[What needs to be done]: Recast the lines of the listing below, from the line with "You are a computer-use agent. The" through the last line of the listing, both included, as a numbered list. Leave out any blank lines.

[Material for this task]:
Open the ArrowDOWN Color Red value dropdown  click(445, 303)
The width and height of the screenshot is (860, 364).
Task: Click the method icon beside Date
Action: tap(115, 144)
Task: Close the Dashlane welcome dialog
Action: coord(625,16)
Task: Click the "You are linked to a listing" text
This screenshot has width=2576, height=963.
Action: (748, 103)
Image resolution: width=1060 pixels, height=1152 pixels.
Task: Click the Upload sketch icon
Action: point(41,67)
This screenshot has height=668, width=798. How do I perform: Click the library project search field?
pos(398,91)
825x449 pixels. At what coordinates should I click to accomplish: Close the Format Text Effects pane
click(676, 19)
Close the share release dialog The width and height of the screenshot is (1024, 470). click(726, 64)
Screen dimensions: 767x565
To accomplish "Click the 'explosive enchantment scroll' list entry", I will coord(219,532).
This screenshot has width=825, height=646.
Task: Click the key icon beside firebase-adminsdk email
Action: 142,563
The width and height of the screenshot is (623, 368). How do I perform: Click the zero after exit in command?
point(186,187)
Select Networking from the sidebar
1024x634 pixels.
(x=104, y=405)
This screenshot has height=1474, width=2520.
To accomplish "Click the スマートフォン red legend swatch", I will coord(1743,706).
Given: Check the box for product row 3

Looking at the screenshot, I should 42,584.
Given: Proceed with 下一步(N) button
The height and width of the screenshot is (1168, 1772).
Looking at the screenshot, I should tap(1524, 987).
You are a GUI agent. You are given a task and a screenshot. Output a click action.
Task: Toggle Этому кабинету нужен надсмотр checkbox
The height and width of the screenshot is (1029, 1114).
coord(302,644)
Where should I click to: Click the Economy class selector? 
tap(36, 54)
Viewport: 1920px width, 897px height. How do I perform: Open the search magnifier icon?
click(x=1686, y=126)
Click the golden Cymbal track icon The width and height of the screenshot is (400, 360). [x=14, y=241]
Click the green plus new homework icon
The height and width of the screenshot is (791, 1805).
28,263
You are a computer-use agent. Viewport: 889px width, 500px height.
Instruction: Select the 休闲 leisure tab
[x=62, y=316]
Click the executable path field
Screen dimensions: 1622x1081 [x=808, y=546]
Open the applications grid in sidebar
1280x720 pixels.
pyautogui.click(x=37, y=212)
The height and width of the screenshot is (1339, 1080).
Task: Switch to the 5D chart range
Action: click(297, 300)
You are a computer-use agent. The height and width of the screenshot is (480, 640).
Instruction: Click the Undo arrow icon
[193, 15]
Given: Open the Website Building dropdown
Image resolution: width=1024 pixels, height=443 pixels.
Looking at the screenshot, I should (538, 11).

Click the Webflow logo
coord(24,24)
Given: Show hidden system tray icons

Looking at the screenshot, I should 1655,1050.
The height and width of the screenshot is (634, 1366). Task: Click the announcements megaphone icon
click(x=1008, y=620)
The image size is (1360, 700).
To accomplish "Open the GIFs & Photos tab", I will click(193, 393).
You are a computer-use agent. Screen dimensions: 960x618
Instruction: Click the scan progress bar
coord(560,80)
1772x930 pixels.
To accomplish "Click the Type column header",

[Result for this task]:
1. You are a computer-use agent. The height and width of the screenshot is (480, 640).
2. Instruction: Click the Undo arrow icon
3. [193, 15]
4. Given: Open the Website Building dropdown
5. Image resolution: width=1024 pixels, height=443 pixels.
6. Looking at the screenshot, I should (538, 11).
7. Click the Webflow logo
8. coord(24,24)
9. Given: Show hidden system tray icons
10. Looking at the screenshot, I should 1655,1050.
11. The height and width of the screenshot is (634, 1366). Task: Click the announcements megaphone icon
12. click(x=1008, y=620)
13. The image size is (1360, 700).
14. To accomplish "Open the GIFs & Photos tab", I will click(193, 393).
15. You are a computer-use agent. Screen dimensions: 960x618
16. Instruction: Click the scan progress bar
17. coord(560,80)
18. 1772x930 pixels.
19. To accomplish "Click the Type column header",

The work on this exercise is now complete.